How to complete this task: Copy each entry below exactly.

Working data:
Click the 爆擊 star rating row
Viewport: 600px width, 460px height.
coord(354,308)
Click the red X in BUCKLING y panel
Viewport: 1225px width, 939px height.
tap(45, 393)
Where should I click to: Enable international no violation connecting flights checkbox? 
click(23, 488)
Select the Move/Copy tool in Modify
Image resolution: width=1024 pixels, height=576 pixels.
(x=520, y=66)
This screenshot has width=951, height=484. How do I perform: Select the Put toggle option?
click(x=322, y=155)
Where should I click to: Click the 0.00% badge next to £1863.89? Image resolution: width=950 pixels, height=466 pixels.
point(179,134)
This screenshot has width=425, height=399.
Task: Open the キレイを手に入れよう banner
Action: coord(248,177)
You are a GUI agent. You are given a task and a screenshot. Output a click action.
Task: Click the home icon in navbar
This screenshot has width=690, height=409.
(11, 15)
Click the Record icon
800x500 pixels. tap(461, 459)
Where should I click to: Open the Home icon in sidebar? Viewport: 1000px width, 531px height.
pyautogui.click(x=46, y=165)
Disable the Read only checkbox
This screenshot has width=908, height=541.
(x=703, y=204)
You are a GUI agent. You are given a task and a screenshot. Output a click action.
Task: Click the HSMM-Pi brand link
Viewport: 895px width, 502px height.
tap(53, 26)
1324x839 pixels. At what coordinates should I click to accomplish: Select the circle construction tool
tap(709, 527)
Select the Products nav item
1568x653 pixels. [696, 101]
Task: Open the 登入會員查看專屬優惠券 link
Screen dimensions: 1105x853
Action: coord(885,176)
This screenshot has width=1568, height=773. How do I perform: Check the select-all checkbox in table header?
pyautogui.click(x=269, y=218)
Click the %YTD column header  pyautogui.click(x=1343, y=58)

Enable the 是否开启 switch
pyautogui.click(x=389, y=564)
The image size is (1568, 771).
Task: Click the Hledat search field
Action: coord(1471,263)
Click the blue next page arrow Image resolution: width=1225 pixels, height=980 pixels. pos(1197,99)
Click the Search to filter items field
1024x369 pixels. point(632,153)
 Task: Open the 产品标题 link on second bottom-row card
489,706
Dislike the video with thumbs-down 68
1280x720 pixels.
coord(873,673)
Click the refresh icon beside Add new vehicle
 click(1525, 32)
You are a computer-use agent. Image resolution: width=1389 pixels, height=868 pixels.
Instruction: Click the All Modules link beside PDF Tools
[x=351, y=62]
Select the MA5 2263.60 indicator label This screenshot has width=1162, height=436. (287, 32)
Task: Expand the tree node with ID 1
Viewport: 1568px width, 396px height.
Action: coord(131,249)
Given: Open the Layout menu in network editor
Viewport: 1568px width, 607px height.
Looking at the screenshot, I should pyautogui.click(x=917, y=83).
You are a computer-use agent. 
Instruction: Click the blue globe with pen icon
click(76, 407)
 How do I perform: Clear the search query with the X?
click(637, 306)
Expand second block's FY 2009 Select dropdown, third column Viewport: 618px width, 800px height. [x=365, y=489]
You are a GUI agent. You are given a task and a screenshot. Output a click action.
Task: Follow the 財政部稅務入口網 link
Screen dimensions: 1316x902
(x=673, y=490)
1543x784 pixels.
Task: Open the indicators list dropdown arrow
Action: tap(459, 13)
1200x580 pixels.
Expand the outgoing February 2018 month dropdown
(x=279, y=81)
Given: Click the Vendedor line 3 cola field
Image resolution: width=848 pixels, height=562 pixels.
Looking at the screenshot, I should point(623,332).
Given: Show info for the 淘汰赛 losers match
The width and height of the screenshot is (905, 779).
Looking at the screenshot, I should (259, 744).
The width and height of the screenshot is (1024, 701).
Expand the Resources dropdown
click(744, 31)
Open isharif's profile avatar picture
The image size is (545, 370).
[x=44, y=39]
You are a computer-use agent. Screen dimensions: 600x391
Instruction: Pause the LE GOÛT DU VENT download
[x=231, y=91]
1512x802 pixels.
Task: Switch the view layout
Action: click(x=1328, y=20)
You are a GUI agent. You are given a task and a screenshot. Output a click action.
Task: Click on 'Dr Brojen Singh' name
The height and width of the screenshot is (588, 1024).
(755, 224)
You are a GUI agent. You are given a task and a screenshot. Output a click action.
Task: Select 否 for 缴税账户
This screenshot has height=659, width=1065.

Answer to this exercise:
Click the 爆擊 star rating row
Viewport: 600px width, 460px height.
coord(354,308)
Click the red X in BUCKLING y panel
Viewport: 1225px width, 939px height.
tap(45, 393)
Where should I click to: Enable international no violation connecting flights checkbox? 
click(23, 488)
Select the Move/Copy tool in Modify
Image resolution: width=1024 pixels, height=576 pixels.
(x=520, y=66)
This screenshot has width=951, height=484. How do I perform: Select the Put toggle option?
click(x=322, y=155)
Where should I click to: Click the 0.00% badge next to £1863.89? Image resolution: width=950 pixels, height=466 pixels.
point(179,134)
This screenshot has width=425, height=399.
Task: Open the キレイを手に入れよう banner
Action: coord(248,177)
You are a GUI agent. You are given a task and a screenshot. Output a click action.
Task: Click the home icon in navbar
This screenshot has width=690, height=409.
(11, 15)
Click the Record icon
800x500 pixels. tap(461, 459)
Where should I click to: Open the Home icon in sidebar? Viewport: 1000px width, 531px height.
pyautogui.click(x=46, y=165)
Disable the Read only checkbox
This screenshot has width=908, height=541.
(x=703, y=204)
You are a GUI agent. You are given a task and a screenshot. Output a click action.
Task: Click the HSMM-Pi brand link
Viewport: 895px width, 502px height.
tap(53, 26)
1324x839 pixels. At what coordinates should I click to accomplish: Select the circle construction tool
tap(709, 527)
Select the Products nav item
1568x653 pixels. [696, 101]
Task: Open the 登入會員查看專屬優惠券 link
Screen dimensions: 1105x853
Action: coord(885,176)
This screenshot has width=1568, height=773. How do I perform: Check the select-all checkbox in table header?
pyautogui.click(x=269, y=218)
Click the %YTD column header  pyautogui.click(x=1343, y=58)

Enable the 是否开启 switch
pyautogui.click(x=389, y=564)
The image size is (1568, 771).
Task: Click the Hledat search field
Action: coord(1471,263)
Click the blue next page arrow Image resolution: width=1225 pixels, height=980 pixels. pos(1197,99)
Click the Search to filter items field
1024x369 pixels. point(632,153)
 Task: Open the 产品标题 link on second bottom-row card
489,706
Dislike the video with thumbs-down 68
1280x720 pixels.
coord(873,673)
Click the refresh icon beside Add new vehicle
 click(1525, 32)
You are a computer-use agent. Image resolution: width=1389 pixels, height=868 pixels.
Instruction: Click the All Modules link beside PDF Tools
[x=351, y=62]
Select the MA5 2263.60 indicator label This screenshot has width=1162, height=436. (287, 32)
Task: Expand the tree node with ID 1
Viewport: 1568px width, 396px height.
Action: coord(131,249)
Given: Open the Layout menu in network editor
Viewport: 1568px width, 607px height.
Looking at the screenshot, I should pyautogui.click(x=917, y=83).
You are a computer-use agent. 
Instruction: Click the blue globe with pen icon
click(76, 407)
 How do I perform: Clear the search query with the X?
click(637, 306)
Expand second block's FY 2009 Select dropdown, third column Viewport: 618px width, 800px height. [x=365, y=489]
You are a GUI agent. You are given a task and a screenshot. Output a click action.
Task: Follow the 財政部稅務入口網 link
Screen dimensions: 1316x902
(x=673, y=490)
1543x784 pixels.
Task: Open the indicators list dropdown arrow
Action: tap(459, 13)
1200x580 pixels.
Expand the outgoing February 2018 month dropdown
(x=279, y=81)
Given: Click the Vendedor line 3 cola field
Image resolution: width=848 pixels, height=562 pixels.
Looking at the screenshot, I should point(623,332).
Given: Show info for the 淘汰赛 losers match
The width and height of the screenshot is (905, 779).
Looking at the screenshot, I should (259, 744).
The width and height of the screenshot is (1024, 701).
Expand the Resources dropdown
click(744, 31)
Open isharif's profile avatar picture
The image size is (545, 370).
[x=44, y=39]
You are a computer-use agent. Screen dimensions: 600x391
Instruction: Pause the LE GOÛT DU VENT download
[x=231, y=91]
1512x802 pixels.
Task: Switch the view layout
Action: click(x=1328, y=20)
You are a GUI agent. You are given a task and a screenshot. Output a click action.
Task: Click on 'Dr Brojen Singh' name
The height and width of the screenshot is (588, 1024).
(755, 224)
You are a GUI agent. You are given a task and a screenshot. Output a click action.
Task: Select 否 for 缴税账户
This screenshot has height=659, width=1065.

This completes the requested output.